Optical fibers and a theory of things that go bump in the light
University of California scientists working at Los Alamos National Laboratory have developed a theory describing light pulse dynamics in optical fibers that explains how an interplay of noise, line imperfections and pulse collisions lead to the deterioration of information in optical fiber lines. The theory will help to enhance the performance necessary for high-speed optical communication systems like video on demand and ultra-broadband Internet, and the research has helped establish a new field of inquiry -- the statistical physics of optical communications.
The theory, developed by Los Alamos scientists Michael Chertkov, Yeo-Jin Chung, Ildar Gabitov and Avner Peleg, proposes that an understanding of the physics of signal propagation is important for evaluating and optimizing the performance of optical lines since the natural nonlinearity and disorder of optical fibers results in the corruption of signals traveling through the fiber which, in turn, can lead to information loss. The theory enables scientists to do a comparative analysis of different techniques for the suppression of these information outages.
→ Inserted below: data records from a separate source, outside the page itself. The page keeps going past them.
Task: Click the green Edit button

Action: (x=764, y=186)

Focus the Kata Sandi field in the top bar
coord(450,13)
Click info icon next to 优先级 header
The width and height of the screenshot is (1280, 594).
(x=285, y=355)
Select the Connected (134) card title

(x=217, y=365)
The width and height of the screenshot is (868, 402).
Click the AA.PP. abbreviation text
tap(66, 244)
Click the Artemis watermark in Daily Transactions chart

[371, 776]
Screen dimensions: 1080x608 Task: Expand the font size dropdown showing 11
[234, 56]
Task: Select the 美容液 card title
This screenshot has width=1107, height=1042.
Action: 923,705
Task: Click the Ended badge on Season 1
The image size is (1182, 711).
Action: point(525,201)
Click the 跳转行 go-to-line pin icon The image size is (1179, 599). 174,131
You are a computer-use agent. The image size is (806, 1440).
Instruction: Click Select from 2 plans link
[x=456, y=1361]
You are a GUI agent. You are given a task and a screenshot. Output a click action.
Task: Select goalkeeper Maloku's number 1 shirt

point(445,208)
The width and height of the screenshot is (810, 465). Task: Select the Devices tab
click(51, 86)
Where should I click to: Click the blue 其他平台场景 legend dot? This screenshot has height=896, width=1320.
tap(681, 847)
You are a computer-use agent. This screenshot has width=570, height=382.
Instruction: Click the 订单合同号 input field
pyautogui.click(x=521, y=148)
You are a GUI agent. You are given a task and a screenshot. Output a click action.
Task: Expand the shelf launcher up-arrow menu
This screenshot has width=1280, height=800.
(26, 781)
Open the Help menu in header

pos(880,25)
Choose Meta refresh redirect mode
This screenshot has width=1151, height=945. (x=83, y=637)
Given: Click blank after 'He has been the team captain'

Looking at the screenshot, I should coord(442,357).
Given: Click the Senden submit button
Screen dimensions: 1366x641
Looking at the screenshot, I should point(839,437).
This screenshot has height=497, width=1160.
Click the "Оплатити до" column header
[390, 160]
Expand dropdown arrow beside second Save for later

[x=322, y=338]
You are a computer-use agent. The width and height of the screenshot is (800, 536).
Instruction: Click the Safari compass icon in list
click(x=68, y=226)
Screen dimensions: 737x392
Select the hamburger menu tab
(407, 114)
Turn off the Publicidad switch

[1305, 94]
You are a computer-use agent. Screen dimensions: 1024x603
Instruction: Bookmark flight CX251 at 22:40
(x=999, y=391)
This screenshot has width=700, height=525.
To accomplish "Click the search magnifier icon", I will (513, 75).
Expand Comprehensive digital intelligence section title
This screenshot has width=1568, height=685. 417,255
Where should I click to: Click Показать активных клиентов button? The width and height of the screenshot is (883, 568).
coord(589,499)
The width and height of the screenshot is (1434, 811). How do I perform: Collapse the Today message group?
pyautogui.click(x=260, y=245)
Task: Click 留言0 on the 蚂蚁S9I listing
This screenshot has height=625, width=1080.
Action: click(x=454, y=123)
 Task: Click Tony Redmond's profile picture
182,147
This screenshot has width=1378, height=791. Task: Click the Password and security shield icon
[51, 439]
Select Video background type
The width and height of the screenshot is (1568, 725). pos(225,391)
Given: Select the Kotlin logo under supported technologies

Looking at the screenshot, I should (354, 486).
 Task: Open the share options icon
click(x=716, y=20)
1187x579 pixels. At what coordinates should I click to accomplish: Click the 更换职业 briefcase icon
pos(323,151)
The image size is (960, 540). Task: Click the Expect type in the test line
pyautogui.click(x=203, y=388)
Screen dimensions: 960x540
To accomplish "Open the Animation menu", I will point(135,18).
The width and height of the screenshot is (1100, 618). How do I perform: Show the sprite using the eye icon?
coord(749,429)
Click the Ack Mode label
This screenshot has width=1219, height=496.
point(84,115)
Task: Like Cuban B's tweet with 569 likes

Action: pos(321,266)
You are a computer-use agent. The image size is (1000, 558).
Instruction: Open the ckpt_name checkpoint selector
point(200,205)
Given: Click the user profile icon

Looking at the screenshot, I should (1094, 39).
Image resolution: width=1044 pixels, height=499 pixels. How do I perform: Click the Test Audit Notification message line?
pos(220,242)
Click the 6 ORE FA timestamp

In addition to the theoretical advance, the team developed, and subsequently patented, a new technique called the pinning method that is capable of reducing the negative impact of optical fiber structural disorder and improving high-speed optical fiber system performance.
Besides the Los Alamos scientists, other collaborators include Igor Kolokolov and Vladimir Lebedev from Russia's Landau Institute and Joshua Soneson from the University of Arizona in Tucson.